Random Forest on GPUs: 2000x Faster than Apache Spark

If you prefer to watch a video demo, click here.

Random forest is a machine learning algorithm trusted by many data scientists for its robustness, accuracy, and scalability. The algorithm trains many decision trees through bootstrap aggregation, then predictions are made from aggregating the outputs of the trees in the forest. Due to its ensemble nature, a random forest is an algorithm that can be implemented in distributed computing settings. Trees can be trained in parallel across processes and machines in a cluster, resulting in significantly faster training time than using a single process.

In this article, we explore implementations of distributed random

forest training on clusters of CPU machines using Apache Spark and compare that to the performance of training on clusters of GPU machines using RAPIDS and dask. While GPU computing in the ML world

has traditionally been reserved for deep learning applications, RAPIDS is a library that executes data processing and non-deep learning ML workloads on GPUs, leading to immense performance speedups when compared to executing on CPUs. We trained a random forest model using 300 million instances: Spark took 37 minutes on a 20-node CPU cluster, whereas RAPIDS took 1 second on a 20-node GPU cluster. That’s over 2000x faster with GPUs!

Warp speed random forest with GPUs and RAPIDS!

Experiment overview

We use the publicly available NYC Taxi dataset and train a random forest regressor that can predict the fare amount of a taxi ride using attributes related to rider pickup. Taxi rides from 2017, 2018, and 2019 were used as the training set, amounting to 300,700,143 instances.

The Spark and RAPIDS code is available in Jupyter notebooks here.

Hardware

Spark clusters are managed using Amazon EMR, while Dask/RAPIDS clusters are managed using Saturn Cloud.

Both clusters have 20 worker nodes with these AWS instance types:

Spark: r5.2xlarge
- 8 CPU, 64 GB RAM
- On-demand price: $0.504/hour
RAPIDS: g4dn.xlarge
- 4 CPU, 16 GB RAM
- 1 GPU , 16 GB GPU RAM (NVIDIA T4)
- On-demand price: $0.526/hour

Saturn Cloud can also launch Dask clusters with NVIDIA Tesla V100 GPUs, but we chose g4dn.xlarge for this exercise to maintain a similar hourly cost profile as the Spark cluster.

Spark

Apache Spark is an open-source big data processing engine built-in Scala with a Python interface that calls down to the Scala/JVM code. It’s a staple in the Hadoop processing ecosystem, built around the MapReduce paradigm, and has interfaces for DataFrames as well as machine learning.

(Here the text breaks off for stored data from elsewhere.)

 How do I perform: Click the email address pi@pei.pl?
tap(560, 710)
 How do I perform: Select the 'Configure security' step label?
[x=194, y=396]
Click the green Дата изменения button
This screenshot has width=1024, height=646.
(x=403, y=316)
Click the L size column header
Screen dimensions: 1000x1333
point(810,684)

Setting up a Spark cluster is outside of the scope of this article, but once you have a cluster ready, you can run the following inside a Jupyter notebook to initialize Spark:

import findspark findspark.init()

from pyspark.sql import SparkSession

spark = (SparkSession
    .builder
    .config('spark.executor.memory', '36g')
    .getOrCreate())

The findspark package detects the location of the Spark install on your system; this may not be required if the Spark packages are discoverable. There are several configuration settings that need to be set to get performant Spark code, and it depends on your cluster setup and workflow. In this case, we set spark.executor.memory to ensure we don’t encounter any memory overflow or Java heap errors.

RAPIDS AI

RAPIDS is an open-source Python framework that executes data science code on GPUs instead of CPUs. This results in huge performance gains for data science work, similar to those seen for training deep learning models. RAPIDS has interfaces for DataFrames, ML, graph analysis, and more. RAPIDS uses Dask to handle parallelizing to machines with multiple GPUs, as well as a cluster of machines each with one or more GPUs.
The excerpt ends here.